(begin)
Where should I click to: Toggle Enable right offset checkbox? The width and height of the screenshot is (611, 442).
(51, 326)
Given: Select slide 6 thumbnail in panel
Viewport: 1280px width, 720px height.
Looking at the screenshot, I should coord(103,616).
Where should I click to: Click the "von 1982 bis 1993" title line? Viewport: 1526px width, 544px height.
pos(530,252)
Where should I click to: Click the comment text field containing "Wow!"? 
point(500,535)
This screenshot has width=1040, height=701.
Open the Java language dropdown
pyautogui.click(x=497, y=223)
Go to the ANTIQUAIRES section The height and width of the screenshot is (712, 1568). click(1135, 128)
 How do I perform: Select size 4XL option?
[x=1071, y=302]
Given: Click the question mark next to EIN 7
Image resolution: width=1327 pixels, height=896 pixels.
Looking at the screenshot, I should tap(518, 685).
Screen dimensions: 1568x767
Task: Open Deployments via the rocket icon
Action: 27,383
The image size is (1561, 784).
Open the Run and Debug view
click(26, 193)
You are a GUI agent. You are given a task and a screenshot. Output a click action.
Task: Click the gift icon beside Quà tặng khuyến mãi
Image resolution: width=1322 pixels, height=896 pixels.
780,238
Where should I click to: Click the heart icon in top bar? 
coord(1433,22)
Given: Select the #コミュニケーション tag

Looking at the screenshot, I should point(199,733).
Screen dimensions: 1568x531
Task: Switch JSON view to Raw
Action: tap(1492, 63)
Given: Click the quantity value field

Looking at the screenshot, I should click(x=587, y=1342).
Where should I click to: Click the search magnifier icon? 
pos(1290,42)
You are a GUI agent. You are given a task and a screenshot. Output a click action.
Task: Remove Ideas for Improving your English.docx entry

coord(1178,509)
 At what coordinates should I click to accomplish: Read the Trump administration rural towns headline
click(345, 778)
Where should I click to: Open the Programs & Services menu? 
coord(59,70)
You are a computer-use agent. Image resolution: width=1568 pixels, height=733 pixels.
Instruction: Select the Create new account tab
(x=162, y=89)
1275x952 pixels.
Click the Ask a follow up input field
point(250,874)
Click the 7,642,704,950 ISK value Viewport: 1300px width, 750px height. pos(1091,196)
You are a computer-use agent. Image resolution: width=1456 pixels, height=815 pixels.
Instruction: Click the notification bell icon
(end)
Short problem
Reproduce the listing above word for word, keeping every line in its original order.

The completed task
Where should I click to: Toggle Enable right offset checkbox? The width and height of the screenshot is (611, 442).
(51, 326)
Given: Select slide 6 thumbnail in panel
Viewport: 1280px width, 720px height.
Looking at the screenshot, I should coord(103,616).
Where should I click to: Click the "von 1982 bis 1993" title line? Viewport: 1526px width, 544px height.
pos(530,252)
Where should I click to: Click the comment text field containing "Wow!"? 
point(500,535)
This screenshot has width=1040, height=701.
Open the Java language dropdown
pyautogui.click(x=497, y=223)
Go to the ANTIQUAIRES section The height and width of the screenshot is (712, 1568). click(1135, 128)
 How do I perform: Select size 4XL option?
[x=1071, y=302]
Given: Click the question mark next to EIN 7
Image resolution: width=1327 pixels, height=896 pixels.
Looking at the screenshot, I should tap(518, 685).
Screen dimensions: 1568x767
Task: Open Deployments via the rocket icon
Action: 27,383
The image size is (1561, 784).
Open the Run and Debug view
click(26, 193)
You are a GUI agent. You are given a task and a screenshot. Output a click action.
Task: Click the gift icon beside Quà tặng khuyến mãi
Image resolution: width=1322 pixels, height=896 pixels.
780,238
Where should I click to: Click the heart icon in top bar? 
coord(1433,22)
Given: Select the #コミュニケーション tag

Looking at the screenshot, I should point(199,733).
Screen dimensions: 1568x531
Task: Switch JSON view to Raw
Action: tap(1492, 63)
Given: Click the quantity value field

Looking at the screenshot, I should click(x=587, y=1342).
Where should I click to: Click the search magnifier icon? 
pos(1290,42)
You are a GUI agent. You are given a task and a screenshot. Output a click action.
Task: Remove Ideas for Improving your English.docx entry

coord(1178,509)
 At what coordinates should I click to accomplish: Read the Trump administration rural towns headline
click(345, 778)
Where should I click to: Open the Programs & Services menu? 
coord(59,70)
You are a computer-use agent. Image resolution: width=1568 pixels, height=733 pixels.
Instruction: Select the Create new account tab
(x=162, y=89)
1275x952 pixels.
Click the Ask a follow up input field
point(250,874)
Click the 7,642,704,950 ISK value Viewport: 1300px width, 750px height. pos(1091,196)
You are a computer-use agent. Image resolution: width=1456 pixels, height=815 pixels.
Instruction: Click the notification bell icon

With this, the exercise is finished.